◆ **The task**:
Every record that follows should appear again in your answer, exactly the same.

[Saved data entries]
_ _ _

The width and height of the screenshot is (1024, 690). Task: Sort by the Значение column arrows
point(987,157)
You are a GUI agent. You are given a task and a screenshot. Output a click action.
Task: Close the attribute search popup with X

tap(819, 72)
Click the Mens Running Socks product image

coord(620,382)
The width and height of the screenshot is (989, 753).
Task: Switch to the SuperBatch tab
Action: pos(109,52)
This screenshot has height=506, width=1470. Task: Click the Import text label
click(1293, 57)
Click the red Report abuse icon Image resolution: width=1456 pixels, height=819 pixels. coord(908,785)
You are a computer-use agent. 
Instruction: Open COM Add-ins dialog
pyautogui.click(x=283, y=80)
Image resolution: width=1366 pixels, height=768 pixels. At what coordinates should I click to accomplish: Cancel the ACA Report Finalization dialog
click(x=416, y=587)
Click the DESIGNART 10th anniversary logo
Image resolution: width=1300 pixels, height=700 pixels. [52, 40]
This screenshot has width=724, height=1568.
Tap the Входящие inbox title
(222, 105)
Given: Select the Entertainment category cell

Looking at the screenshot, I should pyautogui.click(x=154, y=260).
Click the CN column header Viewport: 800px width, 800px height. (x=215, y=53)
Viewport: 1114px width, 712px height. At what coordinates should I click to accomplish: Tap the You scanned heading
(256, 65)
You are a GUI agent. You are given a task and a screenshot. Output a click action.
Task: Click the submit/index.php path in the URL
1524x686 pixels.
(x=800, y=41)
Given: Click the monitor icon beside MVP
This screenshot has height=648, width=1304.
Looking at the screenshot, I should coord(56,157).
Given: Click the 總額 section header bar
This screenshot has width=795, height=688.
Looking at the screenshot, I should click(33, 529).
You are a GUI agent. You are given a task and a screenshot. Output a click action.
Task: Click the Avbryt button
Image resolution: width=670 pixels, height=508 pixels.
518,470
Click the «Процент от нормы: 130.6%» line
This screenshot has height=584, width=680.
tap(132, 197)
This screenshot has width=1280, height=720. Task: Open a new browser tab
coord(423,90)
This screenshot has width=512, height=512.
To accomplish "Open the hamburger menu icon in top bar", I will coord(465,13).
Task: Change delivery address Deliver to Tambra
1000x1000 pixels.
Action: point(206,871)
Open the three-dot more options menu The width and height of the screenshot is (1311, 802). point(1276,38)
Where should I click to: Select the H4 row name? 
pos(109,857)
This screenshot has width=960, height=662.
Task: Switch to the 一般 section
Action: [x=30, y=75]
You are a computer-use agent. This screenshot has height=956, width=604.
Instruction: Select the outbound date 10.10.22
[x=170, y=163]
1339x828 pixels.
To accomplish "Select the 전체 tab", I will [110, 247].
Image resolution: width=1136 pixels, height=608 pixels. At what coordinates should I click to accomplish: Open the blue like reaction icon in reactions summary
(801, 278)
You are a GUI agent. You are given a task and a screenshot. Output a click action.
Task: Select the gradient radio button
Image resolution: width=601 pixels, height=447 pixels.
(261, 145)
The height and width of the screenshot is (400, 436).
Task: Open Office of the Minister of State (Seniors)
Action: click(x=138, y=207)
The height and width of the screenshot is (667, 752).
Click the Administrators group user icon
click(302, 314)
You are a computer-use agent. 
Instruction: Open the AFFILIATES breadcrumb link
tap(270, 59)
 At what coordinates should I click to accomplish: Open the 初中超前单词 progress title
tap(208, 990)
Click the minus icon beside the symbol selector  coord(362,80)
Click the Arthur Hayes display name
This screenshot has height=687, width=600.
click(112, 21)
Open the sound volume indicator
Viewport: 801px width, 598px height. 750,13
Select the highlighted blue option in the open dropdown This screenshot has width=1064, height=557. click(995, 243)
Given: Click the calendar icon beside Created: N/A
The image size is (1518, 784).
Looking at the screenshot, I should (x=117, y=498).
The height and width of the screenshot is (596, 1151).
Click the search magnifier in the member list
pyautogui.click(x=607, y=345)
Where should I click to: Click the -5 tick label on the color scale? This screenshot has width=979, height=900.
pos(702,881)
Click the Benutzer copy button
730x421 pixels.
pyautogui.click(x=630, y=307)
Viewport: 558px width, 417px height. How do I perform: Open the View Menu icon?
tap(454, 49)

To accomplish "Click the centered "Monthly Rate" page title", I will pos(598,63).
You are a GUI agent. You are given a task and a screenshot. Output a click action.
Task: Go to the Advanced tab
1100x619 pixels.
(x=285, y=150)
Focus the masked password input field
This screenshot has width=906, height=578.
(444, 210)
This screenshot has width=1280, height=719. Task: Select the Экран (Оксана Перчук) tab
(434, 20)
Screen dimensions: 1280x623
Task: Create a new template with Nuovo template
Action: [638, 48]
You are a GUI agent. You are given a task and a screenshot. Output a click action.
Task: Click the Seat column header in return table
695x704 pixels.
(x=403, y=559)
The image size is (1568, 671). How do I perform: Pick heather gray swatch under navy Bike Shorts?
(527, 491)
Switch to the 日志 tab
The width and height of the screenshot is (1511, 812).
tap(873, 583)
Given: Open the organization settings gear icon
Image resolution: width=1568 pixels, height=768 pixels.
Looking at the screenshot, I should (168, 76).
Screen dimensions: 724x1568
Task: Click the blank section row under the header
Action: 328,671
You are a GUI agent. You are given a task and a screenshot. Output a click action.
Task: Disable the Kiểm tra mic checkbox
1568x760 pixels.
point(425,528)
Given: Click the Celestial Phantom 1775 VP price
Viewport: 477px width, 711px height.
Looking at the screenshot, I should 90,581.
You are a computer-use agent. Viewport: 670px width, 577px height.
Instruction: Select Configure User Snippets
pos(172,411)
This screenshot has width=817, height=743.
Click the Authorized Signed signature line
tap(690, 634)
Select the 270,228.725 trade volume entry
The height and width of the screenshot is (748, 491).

_ _ _

◆ **Result for this exercise**:
The width and height of the screenshot is (1024, 690). Task: Sort by the Значение column arrows
point(987,157)
You are a GUI agent. You are given a task and a screenshot. Output a click action.
Task: Close the attribute search popup with X

tap(819, 72)
Click the Mens Running Socks product image

coord(620,382)
The width and height of the screenshot is (989, 753).
Task: Switch to the SuperBatch tab
Action: pos(109,52)
This screenshot has height=506, width=1470. Task: Click the Import text label
click(1293, 57)
Click the red Report abuse icon Image resolution: width=1456 pixels, height=819 pixels. coord(908,785)
You are a computer-use agent. 
Instruction: Open COM Add-ins dialog
pyautogui.click(x=283, y=80)
Image resolution: width=1366 pixels, height=768 pixels. At what coordinates should I click to accomplish: Cancel the ACA Report Finalization dialog
click(x=416, y=587)
Click the DESIGNART 10th anniversary logo
Image resolution: width=1300 pixels, height=700 pixels. [52, 40]
This screenshot has width=724, height=1568.
Tap the Входящие inbox title
(222, 105)
Given: Select the Entertainment category cell

Looking at the screenshot, I should pyautogui.click(x=154, y=260).
Click the CN column header Viewport: 800px width, 800px height. (x=215, y=53)
Viewport: 1114px width, 712px height. At what coordinates should I click to accomplish: Tap the You scanned heading
(256, 65)
You are a GUI agent. You are given a task and a screenshot. Output a click action.
Task: Click the submit/index.php path in the URL
1524x686 pixels.
(x=800, y=41)
Given: Click the monitor icon beside MVP
This screenshot has height=648, width=1304.
Looking at the screenshot, I should coord(56,157).
Given: Click the 總額 section header bar
This screenshot has width=795, height=688.
Looking at the screenshot, I should click(33, 529).
You are a GUI agent. You are given a task and a screenshot. Output a click action.
Task: Click the Avbryt button
Image resolution: width=670 pixels, height=508 pixels.
518,470
Click the «Процент от нормы: 130.6%» line
This screenshot has height=584, width=680.
tap(132, 197)
This screenshot has width=1280, height=720. Task: Open a new browser tab
coord(423,90)
This screenshot has width=512, height=512.
To accomplish "Open the hamburger menu icon in top bar", I will coord(465,13).
Task: Change delivery address Deliver to Tambra
1000x1000 pixels.
Action: point(206,871)
Open the three-dot more options menu The width and height of the screenshot is (1311, 802). point(1276,38)
Where should I click to: Select the H4 row name? 
pos(109,857)
This screenshot has width=960, height=662.
Task: Switch to the 一般 section
Action: [x=30, y=75]
You are a computer-use agent. This screenshot has height=956, width=604.
Instruction: Select the outbound date 10.10.22
[x=170, y=163]
1339x828 pixels.
To accomplish "Select the 전체 tab", I will [110, 247].
Image resolution: width=1136 pixels, height=608 pixels. At what coordinates should I click to accomplish: Open the blue like reaction icon in reactions summary
(801, 278)
You are a GUI agent. You are given a task and a screenshot. Output a click action.
Task: Select the gradient radio button
Image resolution: width=601 pixels, height=447 pixels.
(261, 145)
The height and width of the screenshot is (400, 436).
Task: Open Office of the Minister of State (Seniors)
Action: click(x=138, y=207)
The height and width of the screenshot is (667, 752).
Click the Administrators group user icon
click(302, 314)
You are a computer-use agent. 
Instruction: Open the AFFILIATES breadcrumb link
tap(270, 59)
 At what coordinates should I click to accomplish: Open the 初中超前单词 progress title
tap(208, 990)
Click the minus icon beside the symbol selector  coord(362,80)
Click the Arthur Hayes display name
This screenshot has height=687, width=600.
click(112, 21)
Open the sound volume indicator
Viewport: 801px width, 598px height. 750,13
Select the highlighted blue option in the open dropdown This screenshot has width=1064, height=557. click(995, 243)
Given: Click the calendar icon beside Created: N/A
The image size is (1518, 784).
Looking at the screenshot, I should (x=117, y=498).
The height and width of the screenshot is (596, 1151).
Click the search magnifier in the member list
pyautogui.click(x=607, y=345)
Where should I click to: Click the -5 tick label on the color scale? This screenshot has width=979, height=900.
pos(702,881)
Click the Benutzer copy button
730x421 pixels.
pyautogui.click(x=630, y=307)
Viewport: 558px width, 417px height. How do I perform: Open the View Menu icon?
tap(454, 49)

To accomplish "Click the centered "Monthly Rate" page title", I will pos(598,63).
You are a GUI agent. You are given a task and a screenshot. Output a click action.
Task: Go to the Advanced tab
1100x619 pixels.
(x=285, y=150)
Focus the masked password input field
This screenshot has width=906, height=578.
(444, 210)
This screenshot has width=1280, height=719. Task: Select the Экран (Оксана Перчук) tab
(434, 20)
Screen dimensions: 1280x623
Task: Create a new template with Nuovo template
Action: [638, 48]
You are a GUI agent. You are given a task and a screenshot. Output a click action.
Task: Click the Seat column header in return table
695x704 pixels.
(x=403, y=559)
The image size is (1568, 671). How do I perform: Pick heather gray swatch under navy Bike Shorts?
(527, 491)
Switch to the 日志 tab
The width and height of the screenshot is (1511, 812).
tap(873, 583)
Given: Open the organization settings gear icon
Image resolution: width=1568 pixels, height=768 pixels.
Looking at the screenshot, I should (168, 76).
Screen dimensions: 724x1568
Task: Click the blank section row under the header
Action: 328,671
You are a GUI agent. You are given a task and a screenshot. Output a click action.
Task: Disable the Kiểm tra mic checkbox
1568x760 pixels.
point(425,528)
Given: Click the Celestial Phantom 1775 VP price
Viewport: 477px width, 711px height.
Looking at the screenshot, I should 90,581.
You are a computer-use agent. Viewport: 670px width, 577px height.
Instruction: Select Configure User Snippets
pos(172,411)
This screenshot has width=817, height=743.
Click the Authorized Signed signature line
tap(690, 634)
Select the 270,228.725 trade volume entry
The height and width of the screenshot is (748, 491).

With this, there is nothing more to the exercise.